Sound and music computing (SMC) is a research field that studies the whole sound and music communication chain from a multidisciplinary point of view. By combining scientific, technological and artistic methodologies it aims at understanding, modeling and generating sound and music through computational approaches.
The current SMC research field can be grouped into a number of subfields that focus on specific aspects of the sound and music communication chain.
Processing of sound and music signals: This subfield focuses on audio signal processing techniques for the analysis, transformation and resynthesis of sound and music signals.
Understanding and modeling sound and music: This subfield focuses on understanding and modeling sound and music using computational approaches. Here we can include Computational musicology, Music information retrieval, and the more computational approaches of Music cognition.

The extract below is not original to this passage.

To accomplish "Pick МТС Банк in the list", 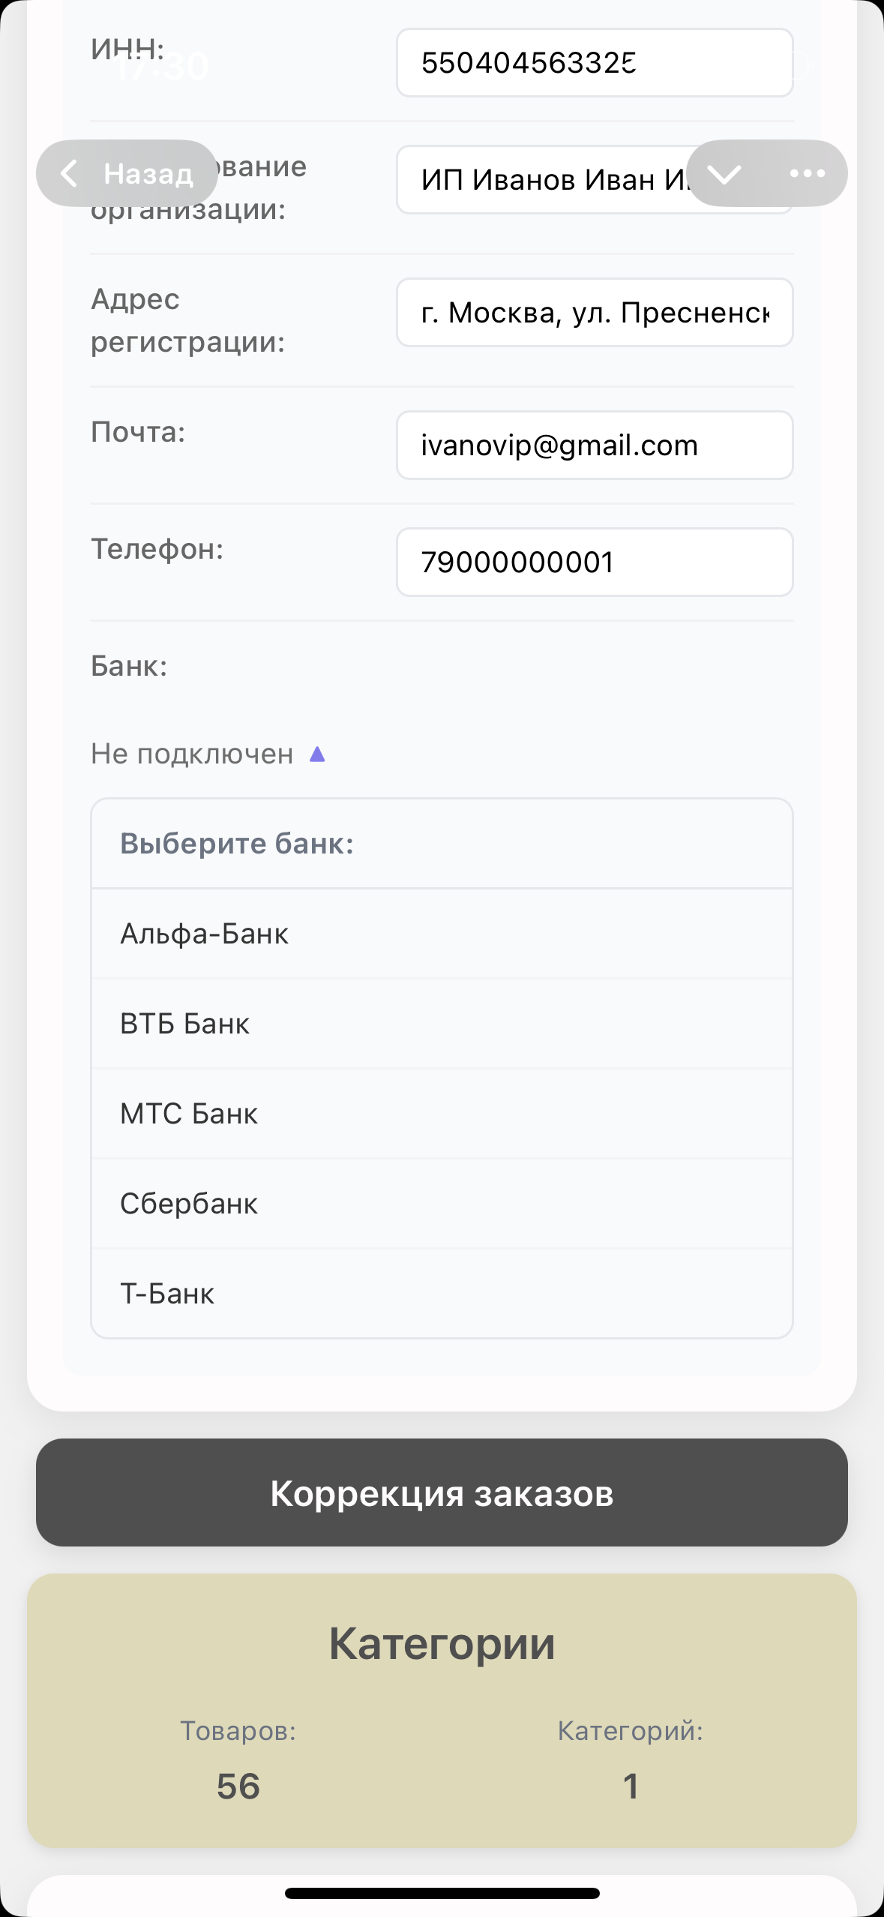I will click(442, 1114).
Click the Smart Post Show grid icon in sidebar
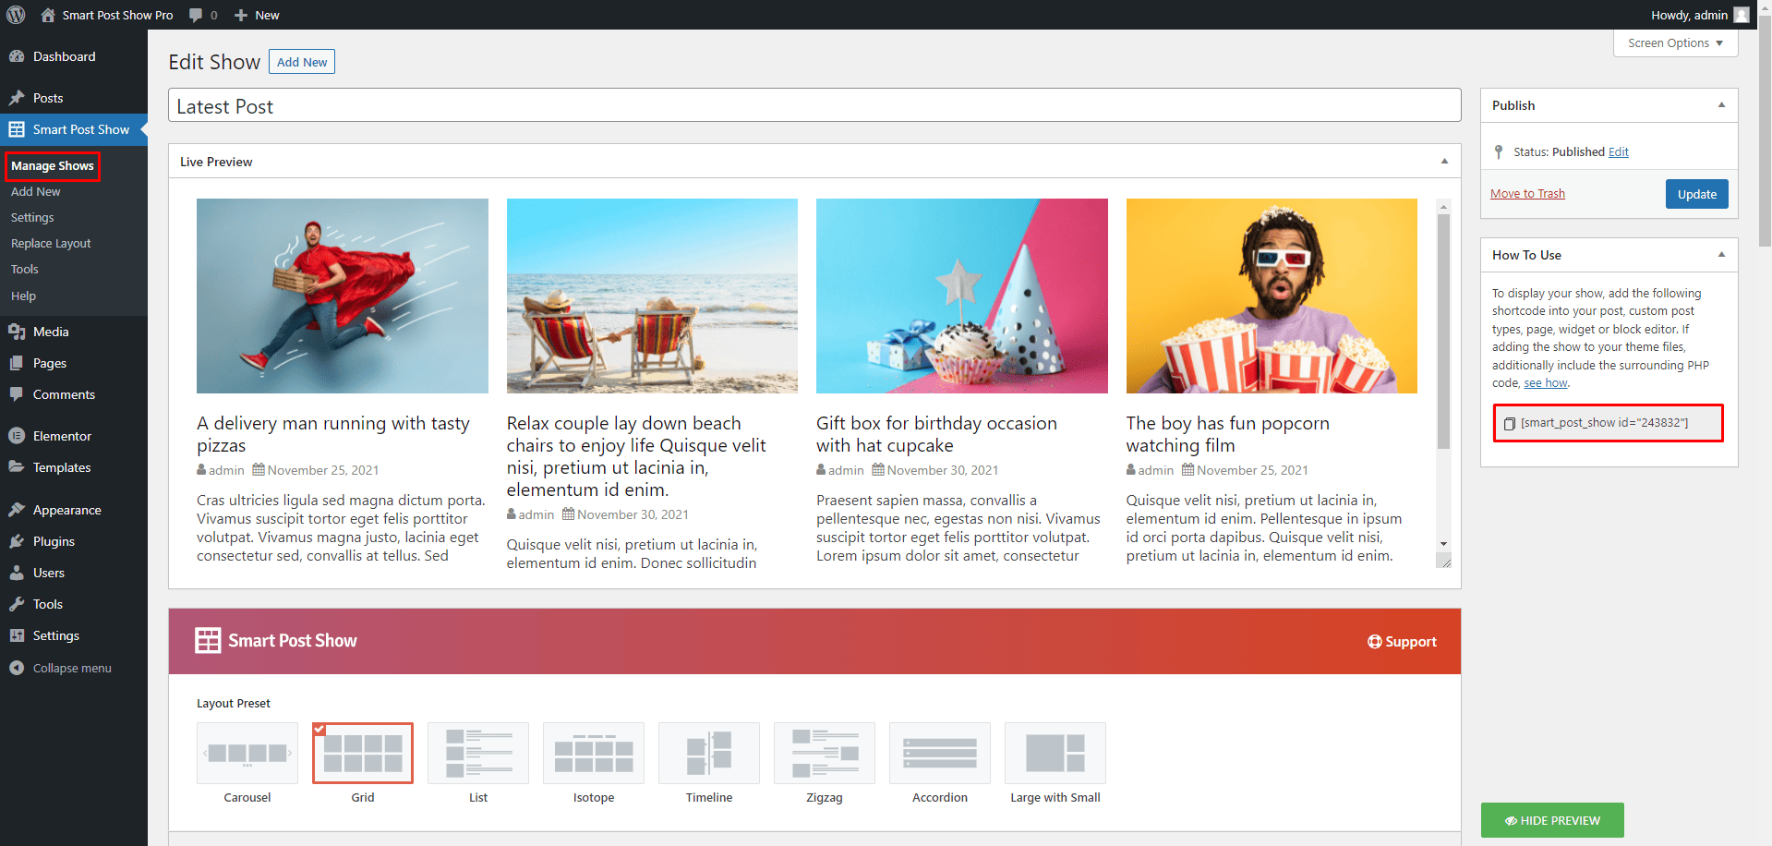Screen dimensions: 1772x846 tap(16, 129)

Interfaces for sound and music: This subfield focuses on the design and implementation of computer interfaces for sound and music. This is basically related to Human Computer Interaction.
Assisted sound and music creation: This subfield focuses on the development of computer tools for assisting Sound design and Music composition. Here we can include traditional fields like Algorithmic composition.
Areas of application
SMC research is a field driven by applications. Examples of applications are:
Digital music instruments: This application focuses on musical sound generation and processing devices. It encompasses simulation of traditional instruments, transformation of sound in recording studios or at live performances and musical interfaces for augmented or collaborative instruments.
Music production: This application domain focuses on technologies and tools for music composition. Applications range from music modeling and generation to tools for music post–production and audio editing.
Music information retrieval: This application domain focuses on retrieval technologies for music (both audio and symbolic data). Applications range from music audio–identification and broadcast monitoring to higher–level semantic descriptions and all associated tools for search and retrieval.
Digital music libraries: This application places particular emphasis on preservation, conservation and archiving and the integration of musical audio content and meta–data descriptions, with a focus on flexible access. Applications range from large distributed libraries to mobile access platforms.
Interactive multimedia systems: These are for use in everyday appliances and in artistic and entertainment applications. They aim to facilitate music–related human–machine interaction involving various modalities of action and perception (e.g. auditory, visual, olfactory, tactile, haptic, and all kinds of body movements) which can be captured through the use of audio/visual, kinematic and bioparametric (skin conduction, temperature) devices.
Auditory interfaces: These include all applications where non–verbal sound is employed in the communication channel between the user and the computing device. Auditory displays are used in applications and objects that require monitoring of some type of information. Sonification is used as a method for data display in a wide range of application domains where auditory inspection, analysis and summarisation can be more efficient than traditional visual display. Sonic interaction design emphasizes the role of sound in interactive contexts.
Augmented action and perception: This refers to tools that increase the normal action and perception capabilities of humans. The system adds virtual information to a user's sensory perception by merging real images, sounds, and haptic sensation with virtual ones. This has the effect of augmenting the user's sense of presence, and of making possible a symbiosis between her view of the world and the computer interface. Possible applications are in the medical domain, manufacturing and repair, entertainment, annotation and visualization, and robot tele-operation.